TECTONICS AS THE CONTROL OF LONG-TERM CLIMATE CHANGE

Although Milankovitch orbital variations control the pulse of the climate system, the longer term trends are determined by tectonics. The relations between tectonics and climate are both direct and indirect. The direct connections are between plate motions and uplift which affect atmospheric and oceanic circulation. The indirect links are via subduction and volcanism which introduce greenhouse gasses into the atmosphere, and through erosion which alters the balance of atmospheric greenhouse gasses by chemical weathering and burial or organic carbon. Rifting of continental blocks involves an initial broad upwarp, followed by phase of brittle fracture resulting in subsidence of a central valley and uplift of marginal shoulders. The resulting evolution of the regional climate has been repeated many times in the Phanerozoic. Initially there is a vapor-trapping arch, followed by development of a rift valley with fresh-water lakes, culminating in an arid rift bordered by mountains intercepting incoming precipitation. As the rift subsides below sea level it often becomes a site of evaporite deposition.
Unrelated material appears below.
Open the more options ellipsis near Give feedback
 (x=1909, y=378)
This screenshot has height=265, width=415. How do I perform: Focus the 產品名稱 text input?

During the Phanerozoic this process has removed salt from the ocean faster than it has been supplied lowering the global ocean salinity and promoting a different behavior of the oceanic thermohaline circulation. Convergence tectonics affects climate on a larger scale. A mountain range is a barrier to atmospheric circulation, especially if perpendicular to the circulation. The geochemical effects of tectonic uplift and unroofing of igneous and metamorphic silicate rocks which then become exposed to weathering removing CO2 from the atmosphere-ocean system. Uplift also results in erosion and large scale burial of organic carbon in rapidly deposited sediments. Tectonics can also affect the connections between ocean basins, resulting in large scale changes of the ocean circulation. Interocean gateways can open and close in relatively short timespans and may induce major steps in the climate evolution of the Earth.